The RT(Robot Technology) has been developed as the next generation of a future technology. According to the 2002 technical report from Mitsubishi R&D center, IT(Information Technology) and RT(Robotic Technology) fusion system will grow five times larger than the current IT market at the year 2015. Moreover, a recent IEEE report predicts that most people will have a robot in the next ten years. RCP(Robotic Cellular Phone), CP(Cellular Phone) having personal robot services, will be an intermediate hi-tech personal machine between one CP a person and one robot a person generations. RCP infra consists of $RCP^{Mobility}$, $RCP^{Interaction}$, $RCP^{Integration}$ technologies. For $RCP^{Mobility}$, human-friendly motion automation and personal service with walking and arming ability are developed. $RCP^{Interaction}$ ability is achieved by modeling an emotion-generating engine and $RCP^{Integration}$ that recognizes environmental and self conditions is developed. By joining intelligent algorithms and CP communication network with the three base modules, a RCP system is constructed.

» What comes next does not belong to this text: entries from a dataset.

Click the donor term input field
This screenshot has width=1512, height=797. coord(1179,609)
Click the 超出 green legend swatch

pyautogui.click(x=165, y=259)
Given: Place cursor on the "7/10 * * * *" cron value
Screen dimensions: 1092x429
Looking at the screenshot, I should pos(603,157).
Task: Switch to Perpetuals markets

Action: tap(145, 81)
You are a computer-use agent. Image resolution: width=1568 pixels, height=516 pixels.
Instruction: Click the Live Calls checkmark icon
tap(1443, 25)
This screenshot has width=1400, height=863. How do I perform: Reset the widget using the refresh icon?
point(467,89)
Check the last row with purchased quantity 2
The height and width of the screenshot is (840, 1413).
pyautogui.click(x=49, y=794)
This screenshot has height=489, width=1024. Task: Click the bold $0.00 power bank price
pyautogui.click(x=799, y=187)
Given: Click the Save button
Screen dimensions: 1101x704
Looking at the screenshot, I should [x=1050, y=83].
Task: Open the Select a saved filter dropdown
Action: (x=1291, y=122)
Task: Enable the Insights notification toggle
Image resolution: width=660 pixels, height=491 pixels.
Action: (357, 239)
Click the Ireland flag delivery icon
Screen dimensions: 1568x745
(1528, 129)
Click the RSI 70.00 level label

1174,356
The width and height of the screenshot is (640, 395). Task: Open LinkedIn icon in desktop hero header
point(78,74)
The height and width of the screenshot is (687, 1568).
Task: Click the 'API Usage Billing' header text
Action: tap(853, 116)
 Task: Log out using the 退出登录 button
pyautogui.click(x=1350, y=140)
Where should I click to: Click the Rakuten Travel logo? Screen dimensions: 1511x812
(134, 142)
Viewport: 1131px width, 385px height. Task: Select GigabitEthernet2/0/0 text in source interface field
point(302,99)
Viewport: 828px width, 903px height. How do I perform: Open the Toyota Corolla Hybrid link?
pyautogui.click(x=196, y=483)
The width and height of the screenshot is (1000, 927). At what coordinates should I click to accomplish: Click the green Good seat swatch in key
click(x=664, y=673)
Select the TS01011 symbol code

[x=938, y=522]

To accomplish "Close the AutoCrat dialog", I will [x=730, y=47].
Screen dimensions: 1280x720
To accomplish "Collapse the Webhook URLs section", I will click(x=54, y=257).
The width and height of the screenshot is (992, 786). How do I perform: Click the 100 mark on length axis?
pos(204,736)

Especially, the RCP interaction system is really focused in this paper. The $RCP^{interaction}$(Robotic Cellular Phone for Interaction) is to be developed as an emotional model CP as shown in figure 1. $RCP^{interaction}$ refers to the sensitivity expression and the link technology of communication of the CP. It is interface technology between human and CP through various emotional models. The interactive emotion functions are designed through differing patterns of vibrator beat frequencies and a feeling system created by a smell injection switching control. As the music influences a person, one can feel a variety of emotion from the vibrator's beats, by converting musical chord frequencies into vibrator beat frequencies. So, this paper presents the definition, the basic theory and experiment results of the RCP interaction system. We confirm a good performance of the RCP interaction system through the experiment results.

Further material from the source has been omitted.